Rare and deadly respiratory infection that can cross species found in dog shelter in Wisconsin

Image: Rare and deadly respiratory infection that can cross species found in dog shelter in Wisconsin

(Natural News) Dog owners in Wisconsin are on their toes after a rare and deadly respiratory infection left two dogs in an animal shelter dead. The dogs that lived in Ozaukee, caught strep zoo, a fatal infection that in rare cases, can spread to humans.

Strep zoo, or streptococcus zooepidemicus, is a bacterial infection which “is characterised by sudden onset of clinical signs including pyrexia, dyspnoea and haemorrhagic nasal discharge.”

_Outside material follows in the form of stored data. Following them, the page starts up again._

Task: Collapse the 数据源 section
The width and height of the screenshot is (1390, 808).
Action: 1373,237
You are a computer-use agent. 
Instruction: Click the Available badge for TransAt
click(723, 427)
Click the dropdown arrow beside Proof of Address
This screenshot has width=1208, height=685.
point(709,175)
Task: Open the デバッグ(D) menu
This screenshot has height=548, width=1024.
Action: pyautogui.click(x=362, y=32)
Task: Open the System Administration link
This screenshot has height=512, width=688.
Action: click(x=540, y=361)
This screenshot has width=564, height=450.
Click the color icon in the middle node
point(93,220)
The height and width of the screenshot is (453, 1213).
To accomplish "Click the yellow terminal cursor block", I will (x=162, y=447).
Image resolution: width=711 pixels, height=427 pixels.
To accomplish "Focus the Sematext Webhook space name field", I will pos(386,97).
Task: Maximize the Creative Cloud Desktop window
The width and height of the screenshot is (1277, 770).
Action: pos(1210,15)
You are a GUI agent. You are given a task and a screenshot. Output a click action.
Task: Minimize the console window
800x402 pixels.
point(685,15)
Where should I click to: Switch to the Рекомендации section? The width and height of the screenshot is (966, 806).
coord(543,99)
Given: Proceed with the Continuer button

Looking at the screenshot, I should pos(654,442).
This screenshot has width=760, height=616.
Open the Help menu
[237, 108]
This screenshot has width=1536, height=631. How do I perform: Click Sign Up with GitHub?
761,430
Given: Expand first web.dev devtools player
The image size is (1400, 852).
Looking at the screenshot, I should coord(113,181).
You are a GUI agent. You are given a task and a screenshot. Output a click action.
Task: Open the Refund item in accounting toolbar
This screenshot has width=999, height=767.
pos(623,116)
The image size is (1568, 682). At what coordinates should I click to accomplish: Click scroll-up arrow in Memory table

The staff of the Wisconsin Human Society (WHS) campus where the dogs lived, had to euthanize the infected animals after they failed to respond to treatment. WHS also decided to limit the spread of the disease by not accepting dogs from the public in two areas where the sick animals are found — for now.

Strep zoo may not hog the headlines, but it shouldn’t be taken lightly. It kills dogs and and ruins businesses. A humane society in Kentucky has announced that it will shut down for two weeks to “clean and quarantine” its area after a dog got infected with strep zoo. The 14-day closure means the group can’t receive or have animals adopted.

Strep zoo can infect the air, and spread its deadly effects through body fluids or contaminated surfaces.

According to the WHS, symptoms in infected animals include coughing up blood, nasal discharge, vomiting, and labored breathing. Strep zoo is treatable with antibiotics. But like most diseases, animals only respond favorably if the disease is controlled in its infancy.

But this is no reason to be complacent. WHS warns that strep zoo can strike without warning and cause sudden death.

Breeding ground

The disease finds its breeding ground in animal shelters because the population of dogs living close together is big.  This makes them more prone to infections, and allows for the easier spread of the contagious disease.

Strep zoo has killed seven dogs in 10 days in an animal shelter near Milwaukee. It also killed a dozen dogs in a Miami shelter.

There are more alarming statistics. In 2014, the Royal Veterinary College at the University of London noted that 2007 saw over a thousand dogs suffering or dying from haemorrhagic pneumonia caused by Streptococcus zooepidemicus at one rehoming center in California.

The latest update talks about a possible outbreak in Arizona, where over 30 dogs showed strep zoo symptoms in one of the shelters.

No wonder the disease has become a cause for concern in the veterinary circles.

The Canine Infectious Respiratory Disease (CIRD) Group at the Royal Veterinary College studied the disease and asked dog owners and vets to recognize the signs of the disease before it gets out of control.

Should human owners and handlers of dogs with strep zoo fear for their health?

So far, at least one person was reported getting the illness from a dog in Ireland eight years ago. The case could be isolated. So the alarm bells have not been sounded yet.

But those who are in close touch with horses, and those who take unpasteurized dairy, should be extra careful. The Centers for Disease Control and Prevention (CDC) report that humans can catch the disease from these sources. (Related: Kissing your puppy could send you to the hospital; CDC says virus is spreading.)